Electricity in Canada – Power in Canada

Electricity in Canada - Power in Canada

Update 10. September 2020

Electricity in Canada - Daniel-Johnson dam (Manic-5) in the Côte-Nord region - Hydro Quebec
Daniel-Johnson dam (Manic-5) in the Côte-Nord region – Photo: Hydro Quebec

Québec receives 95% of its electricity from hydroelectric plants, which are among the largest in the world. Hydro Quebec, the state-owned electricity company, publishes an annual guide that reports on the company’s facilities and electricity in Canada.

The partly giant dimensioned plants are popular objects of viewing. Hydro Quebec offers free guided tours.

Hydro-Québec is a Canadian electricity supply company. The company is under the control of the province of Quebec. The Montreal-based state-owned company is responsible for the generation, transmission and distribution of electrical energy in Quebec.

Electricity in Canada 110 V

Canadian socket - Electricity in Canada
Canadian Socket

In Canada there is alternating current 110 V, 60 Hz.
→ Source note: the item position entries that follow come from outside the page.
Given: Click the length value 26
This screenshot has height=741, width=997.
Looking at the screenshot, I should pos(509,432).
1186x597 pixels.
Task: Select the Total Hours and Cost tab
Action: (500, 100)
However, for the sockets you need an intermediate plug (American plug). For electrical appliances that cannot be switched to 110 V (razor, hair dryer, iron), you can get a transformer in an electrical shop.

240 V is the high voltage current in Canadian households.
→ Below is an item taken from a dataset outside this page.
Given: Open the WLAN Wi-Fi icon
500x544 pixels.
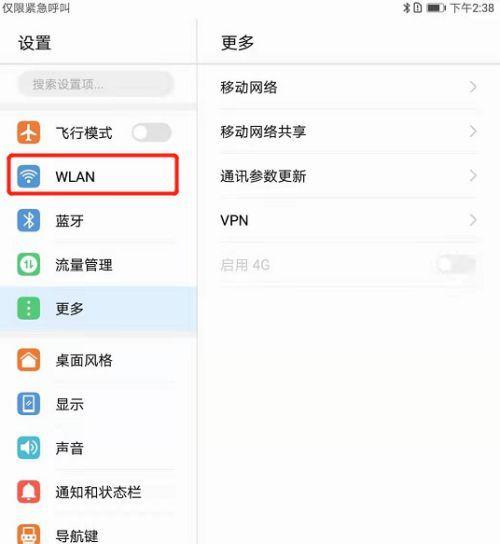Looking at the screenshot, I should click(28, 176).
However, in more isolated areas the power fails from time to time. Falling trees due to storm, fire, high snow load or freezing rain cut the power lines. Short interruptions of operation by the power company are carried out without notice. Longer operational failures are announced by telephone.

Generator
A generator provides the necessary power during long power outages.

That is why many households in those areas are equipped with a generator. Long power failures are bridged in this way. This is especially important in winter to prevent the water pipes from freezing.